DOCUMENT SECTION:
════

Quiet Tech., 326 F.3d at 1341. “Vigorous cross-examination, presentation of contrary
evidence, and careful instruction on the burden of proof are the traditional and appropriate
means of attacking shaky but admissible evidence.” Id. (quoting Daubert, 509 U.S. at 596).
In order to determine the admissibility of expert testimony, a district court must
consider three factors: (1) whether the expert is qualified to testify competently about the
subject matter he intends to address, (2) whether the expert’s methodology is sufficiently
reliable, and (3) whether the testimony assists the trier of fact to understand the evidence
through the application of the witness’s expertise. Quiet Tech. DC-8, Inc. v. Hurel-Dubois U.K.
Ltd., 326 F.3d 1333, 1340 – 41 (11th Cir. 2003). The party seeking to introduce expert
testimony bears the burden of satisfying these criteria by a preponderance of the evidence.

════

MATERIAL:
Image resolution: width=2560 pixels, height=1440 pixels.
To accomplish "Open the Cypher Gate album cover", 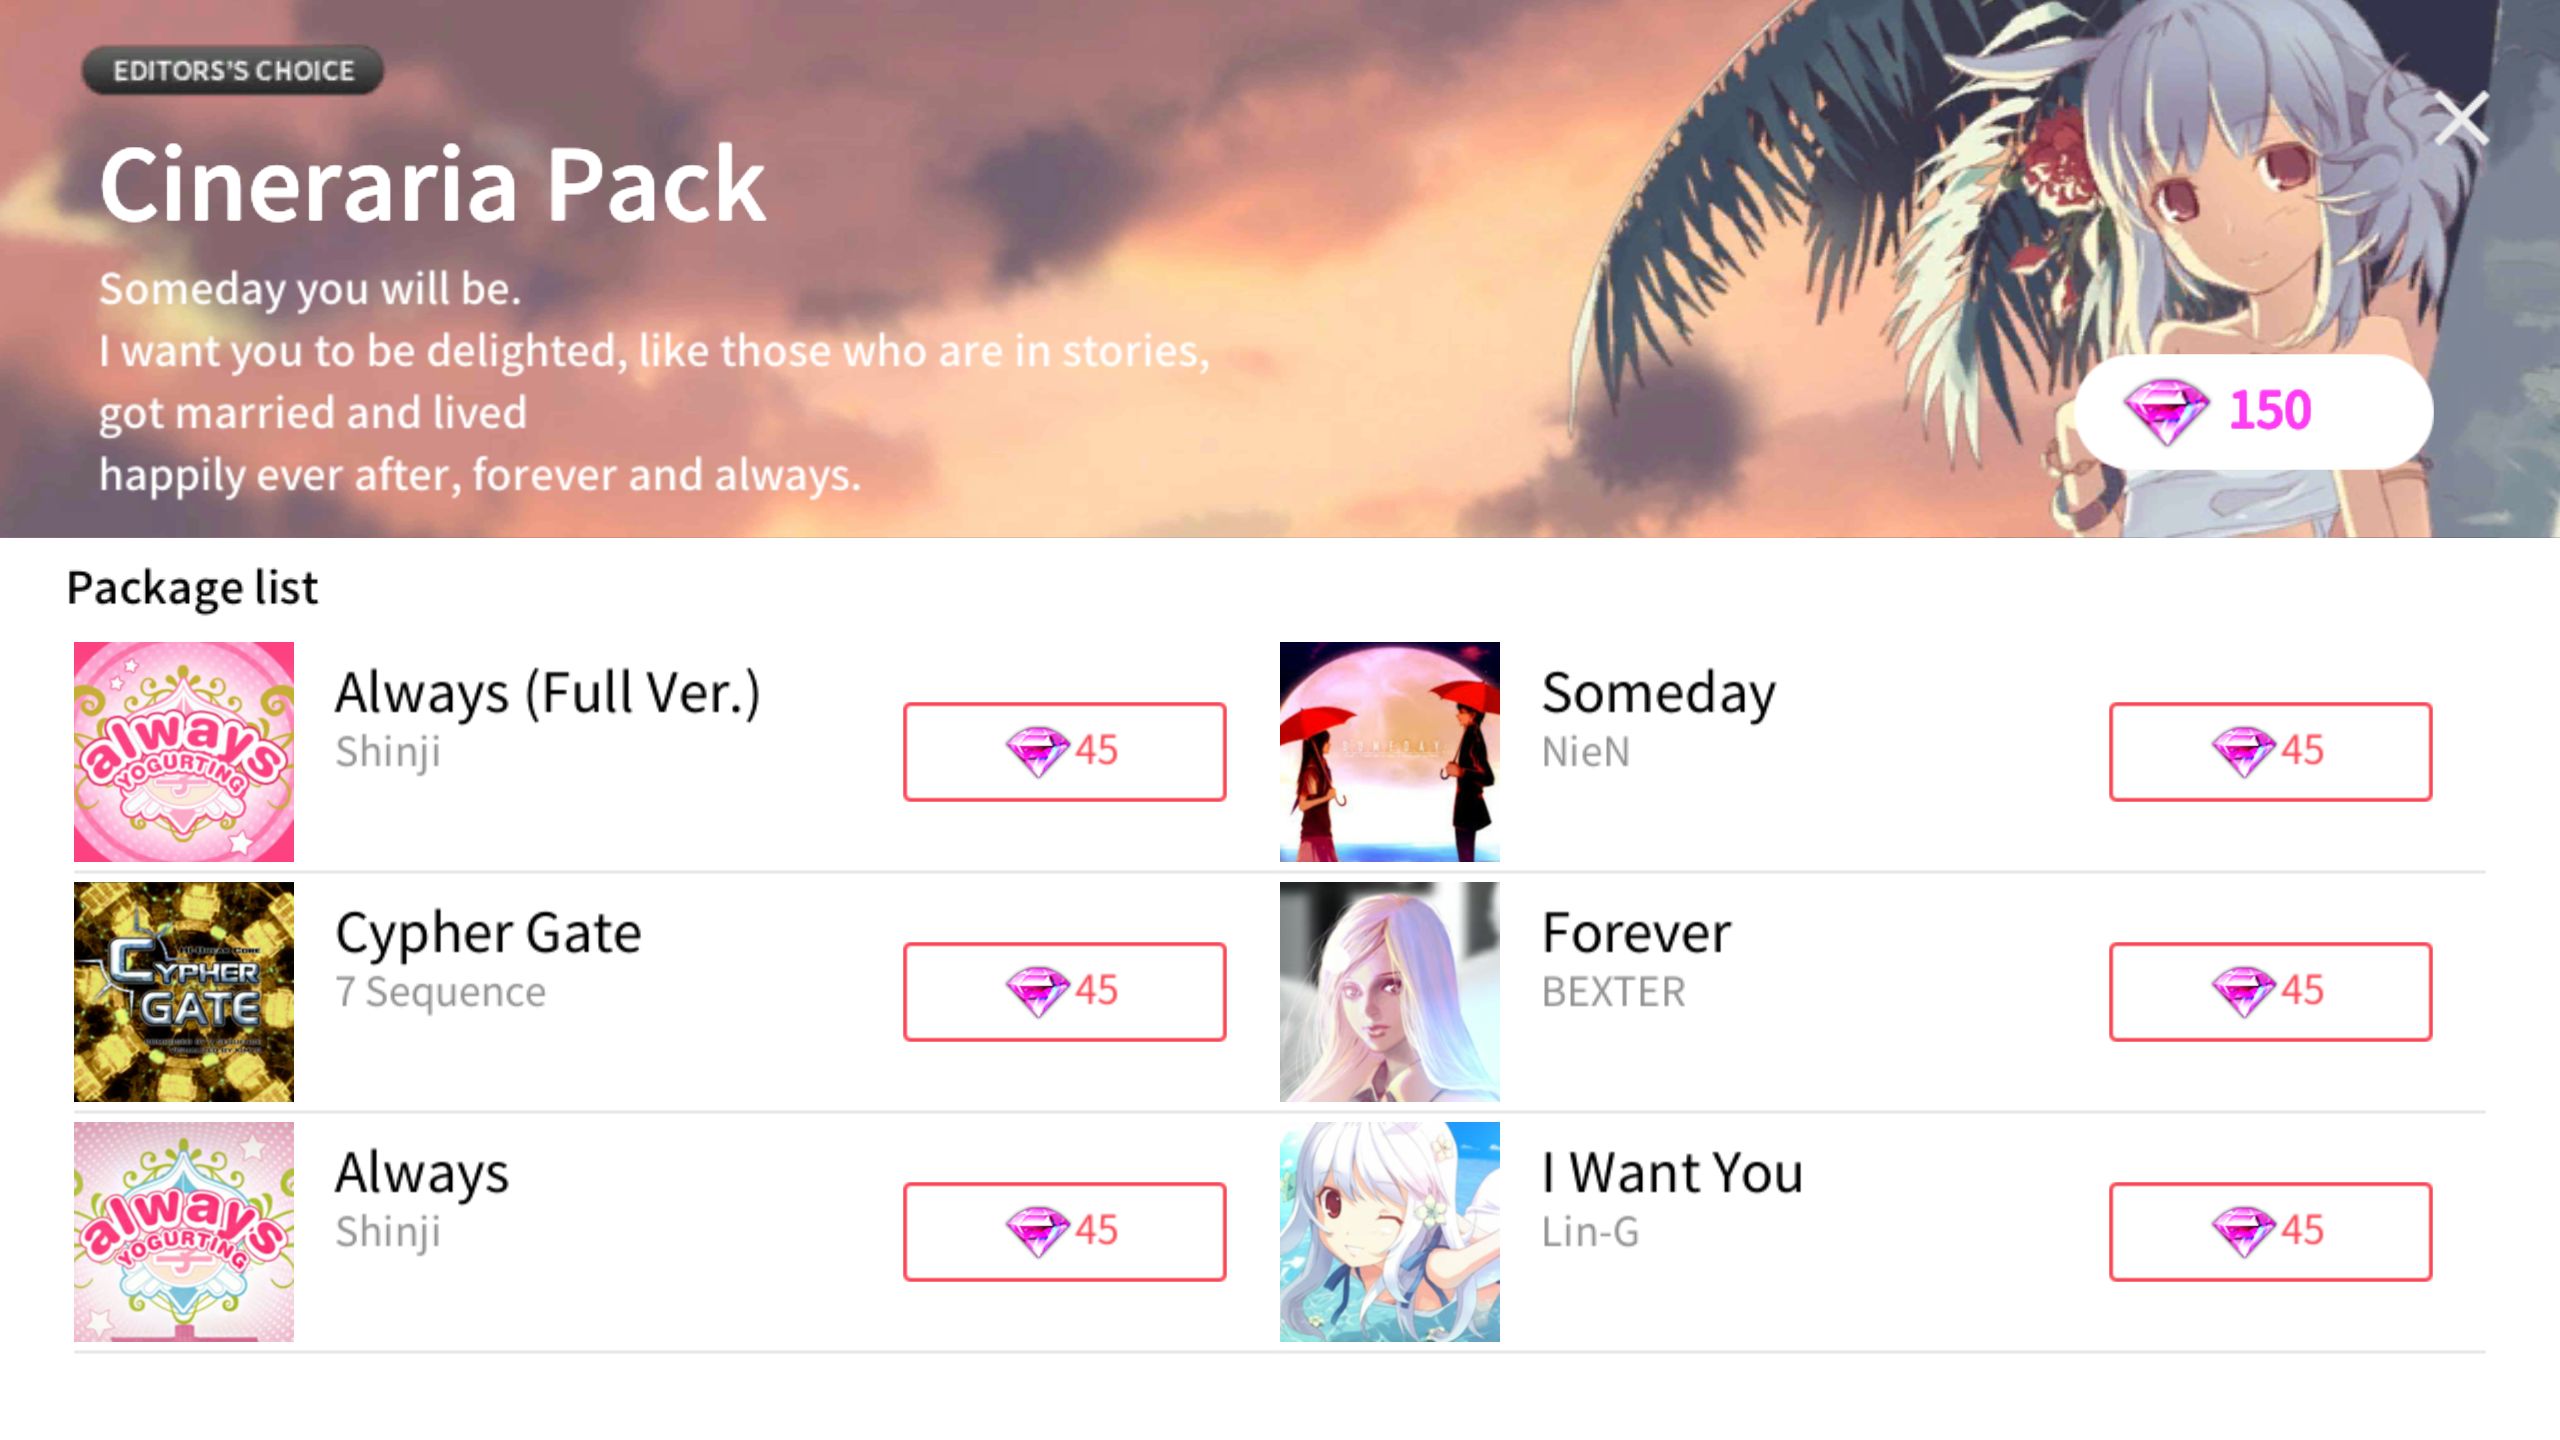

════

PROBLEMS:
a - In the passage on expert testimony, what is the stated purpose of the three factors a district court must consider, and what are those factors?
b - From the passage on expert testimony, extract the words starting with "In order to" and going on through "v. Hurel-Dubois U.K.".

RESPONSES TO THE TASKS:
a - A district court considers the three factors in order to determine whether expert testimony is admissible. The factors are whether the expert is qualified to testify competently about the subject matter he intends to address, whether the expert's methodology is sufficiently reliable, and whether the testimony helps the trier of fact understand the evidence through the application of the witness's expertise.

b -
In order to determine the admissibility of expert testimony, a district court must
consider three factors: (1) whether the expert is qualified to testify competently about the
subject matter he intends to address, (2) whether the expert’s methodology is sufficiently
reliable, and (3) whether the testimony assists the trier of fact to understand the evidence
through the application of the witness’s expertise. Quiet Tech. DC-8, Inc. v. Hurel-Dubois U.K.